Los interlocutores de la Generalitat le pidieron a Melco que exponga cuál es su idea para intentar consensuar los trabajos de la Administración con la que previsiblemente será el primer operador de casinos del recinto. Con ese objetivo ambas partes programaron nuevas reuniones.
Melco fue preseleccionada para el otorgamiento de dos licencias de casino, cada una de las cuales supondrá una inversión mínima de 300.000.000 de euros (340.000.000 de dólares). En un caso la licencia es individual, mientras que en otra participa junto a Veremonte, la compañía de Enrique Bañuelos que promovió el proyecto desde un principio y que ahora se situó como un socio más, después que descartara adquirir los terrenos a La Caixa.
Grupo Peralada, otra de las compañías que mostró interés en gestionar otro casino y que también fue preseleccionada, se reunió hace dos semanas con la Generalitat, mientras que próximamente se realizará un nuevo encuentro con emisarios de Hard Rock, que lucha por una cuarta licencia en asociación con Veremonte.

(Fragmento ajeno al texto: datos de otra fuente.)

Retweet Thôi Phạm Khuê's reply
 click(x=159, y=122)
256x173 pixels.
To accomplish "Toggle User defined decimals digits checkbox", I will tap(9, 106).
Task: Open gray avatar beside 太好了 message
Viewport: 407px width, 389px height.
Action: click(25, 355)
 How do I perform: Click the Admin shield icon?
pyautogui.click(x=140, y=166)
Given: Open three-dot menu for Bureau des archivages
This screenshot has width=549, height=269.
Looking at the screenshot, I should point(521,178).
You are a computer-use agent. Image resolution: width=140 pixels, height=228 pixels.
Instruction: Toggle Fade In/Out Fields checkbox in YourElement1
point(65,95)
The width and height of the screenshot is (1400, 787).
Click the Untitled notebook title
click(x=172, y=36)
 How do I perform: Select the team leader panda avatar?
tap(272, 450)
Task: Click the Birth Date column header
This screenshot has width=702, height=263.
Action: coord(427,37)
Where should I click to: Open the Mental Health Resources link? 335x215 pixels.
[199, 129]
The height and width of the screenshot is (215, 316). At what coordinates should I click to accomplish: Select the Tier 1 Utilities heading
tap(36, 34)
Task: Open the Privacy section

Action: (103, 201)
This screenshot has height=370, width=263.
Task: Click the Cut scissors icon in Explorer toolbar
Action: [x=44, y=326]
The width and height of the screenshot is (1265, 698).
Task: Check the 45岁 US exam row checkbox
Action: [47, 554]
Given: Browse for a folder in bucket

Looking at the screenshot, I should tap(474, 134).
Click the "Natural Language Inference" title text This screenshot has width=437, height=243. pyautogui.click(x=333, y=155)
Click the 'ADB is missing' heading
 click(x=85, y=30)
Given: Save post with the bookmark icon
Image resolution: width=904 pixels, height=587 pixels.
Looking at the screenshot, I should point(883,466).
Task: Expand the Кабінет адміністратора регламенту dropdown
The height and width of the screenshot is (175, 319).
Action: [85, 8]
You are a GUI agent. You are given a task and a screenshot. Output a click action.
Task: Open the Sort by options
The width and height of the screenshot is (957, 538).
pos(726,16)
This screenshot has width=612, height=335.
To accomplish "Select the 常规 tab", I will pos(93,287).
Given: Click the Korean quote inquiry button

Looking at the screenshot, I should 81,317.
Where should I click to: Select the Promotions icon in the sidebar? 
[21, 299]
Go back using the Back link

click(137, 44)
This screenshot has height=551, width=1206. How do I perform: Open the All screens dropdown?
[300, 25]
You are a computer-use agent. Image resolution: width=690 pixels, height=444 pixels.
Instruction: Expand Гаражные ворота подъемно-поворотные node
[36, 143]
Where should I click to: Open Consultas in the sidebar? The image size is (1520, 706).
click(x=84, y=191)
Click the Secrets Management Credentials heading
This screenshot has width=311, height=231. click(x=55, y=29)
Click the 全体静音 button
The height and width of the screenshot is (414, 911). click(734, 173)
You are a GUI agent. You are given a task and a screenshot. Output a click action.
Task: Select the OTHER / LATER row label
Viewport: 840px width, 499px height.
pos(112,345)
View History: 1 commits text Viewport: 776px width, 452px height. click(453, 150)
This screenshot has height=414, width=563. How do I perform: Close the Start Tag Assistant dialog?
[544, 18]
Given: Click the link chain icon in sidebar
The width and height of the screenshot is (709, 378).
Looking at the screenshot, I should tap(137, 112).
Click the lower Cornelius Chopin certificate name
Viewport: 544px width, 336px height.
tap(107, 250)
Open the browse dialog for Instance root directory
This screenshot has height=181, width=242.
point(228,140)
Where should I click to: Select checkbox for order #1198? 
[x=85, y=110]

Los trabajos para culminar el plan director urbanístico están avanzados y se espera su aprobación inicial durante la tercera semana del mes de febrero. En ese documento se concretará la edificación en el recinto, a la vez que recogerá la posibilidad de construir vivienda junto a BCN World, cuestión que hasta la semana pasada negaba el Gobierno catalán.